El exgerente de la Epsar insiste: “El único que no hacía falta para cometer el fraude en Emarsa era yo”

Juicio Emarsa
EUROPA PRESS
Publicado 17/05/2017 11:29:15CET

   VALèNCIA, 17 May. (EUROPA PRESS) -

   El exgerente de de la Entidad Pública de Saneamiento de Aguas Residuales (Epsar) José Juan Morenilla ha insistido en subrayar su inocencia en el juicio del caso Emarsa y ha repetido: “El único que no hacía falta para cometer el fraude en Emarsa era yo”. “Jamás ha pasado por mi ánimo la más mínima intención de participar en este fraude”, ha manifestado.

   Morenilla se ha pronunciado así este miércoles en la vista por la pieza principal del caso Emarsa, en respuesta a las preguntas de las defensas. Ha seguido la línea que mantuvo ayer ante las acusaciones y se ha desmarcado por completo de cualquier tipo de irregularidad en la gestión de la depuradora de Pinedo (Valencia), donde se ha investigado un desfalco de alrededor de 25 millones de euros.

   “No he tenido ningún incremento patrimonial ilícito. No se me atribuye ni un céntimo de euro de patrimonio irregular. Jamás. Todas las acusaciones que hay contra mí son sobre conjeturas”, ha dicho, para agregar: “No me he llevado ni un céntimo de Emarsa ni he estado de viaje a costa de Emarsa ni he participado en ningún beneficio patrimonial ilícito”.

   El acusado, quien se enfrenta a una pena de 14 años de prisión, tal y como le reclama el ministerio fiscal, ha afirmado que “nunca” se ha concertado con nadie y que “jamás” ha pasado por su ánimo “la más mínima intención de participar en este fraude”. Es más, ha agregado: “Si hubiera tenido la más mínima sospecha de lo que estaba pasando, jamás lo hubiera permitido. Lo hubiera denunciado”.

   En esta línea, ha señalado que no era precisa su colaboración para cometer el fraude: “El único que no hace falta soy yo. No tengo capacidad de maniobra en Emarsa”. Así, ha reiterado que el dinero que se ha defraudado era de Emarsa y en esta mercantil él no tenía capacidad de obrar, ha defendido. “No hay ni un solo documento en el que haya ordenado el pago de una factura de Emarsa, de lodos, de viajes o de comilonas”, ha reiterado.

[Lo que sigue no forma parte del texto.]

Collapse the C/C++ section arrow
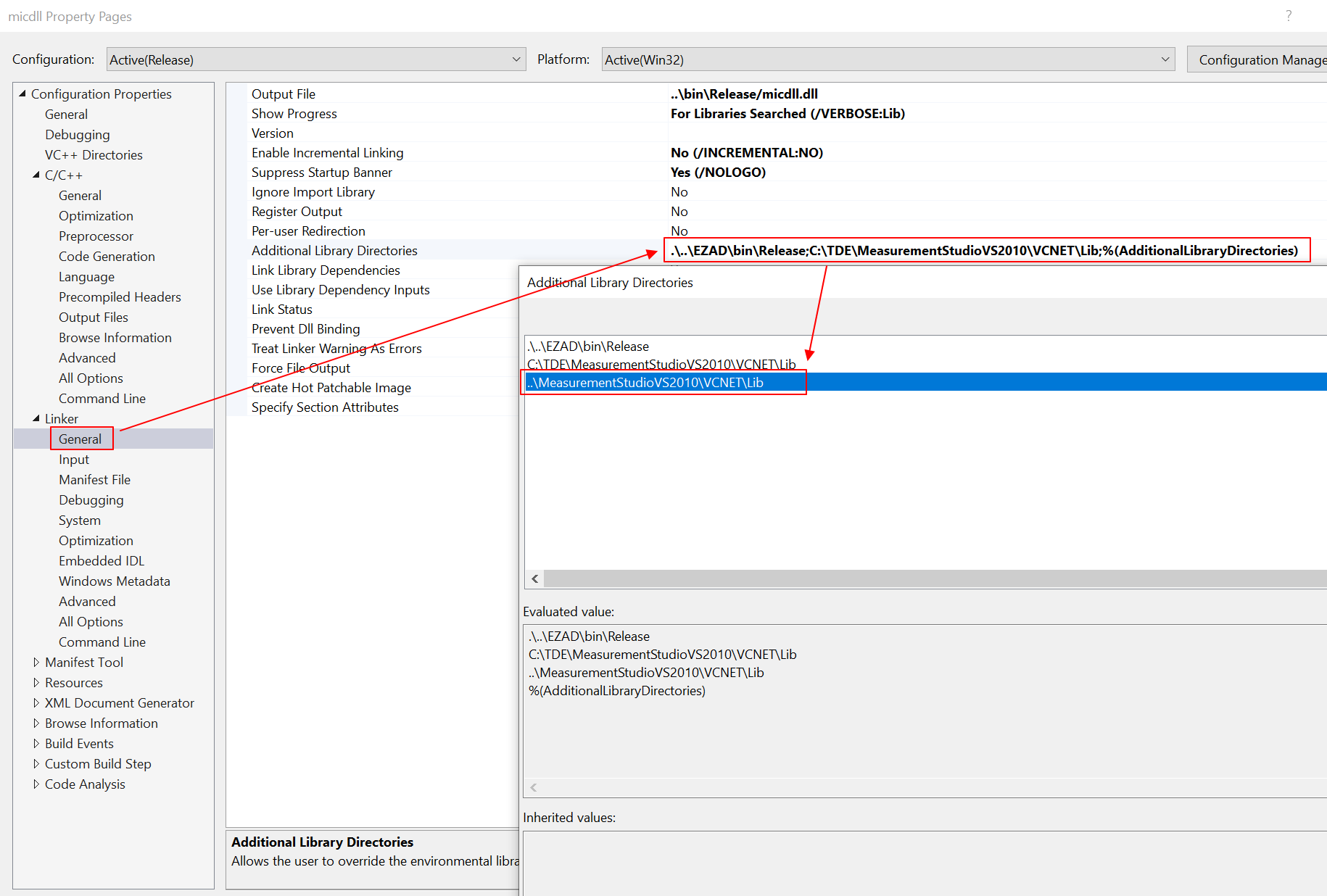1327x896 pixels. coord(36,175)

   Por estos motivos, ha aseverado que él no podía impedir el fraude aunque lo hubiera conocido: “Yo, dentro de Emarsa, no podía impedir ni que contratasen ni que pagasen. No podía disponer ni de un céntimo de euro de la empresa. Y en la Epsar los pagos se autorizaban con firmas mancomunadas con el gerente y un director financiero”, ha defendido.

   El acusado ha afirmado que tampoco conocía ni a contratistas ni a proveedores de Emarsa, y ha destacado que “confiaba” en el control que se hacía desde la propia entidad de saneamiento y desde la Entidad Metropolitana de Servicios Hidráulicos (Emshi). “No tenía contacto con las empresas gestoras de lodos, ni en Emarsa ni en ninguna depuradora. No era mi función. Era imposible”, ha dicho.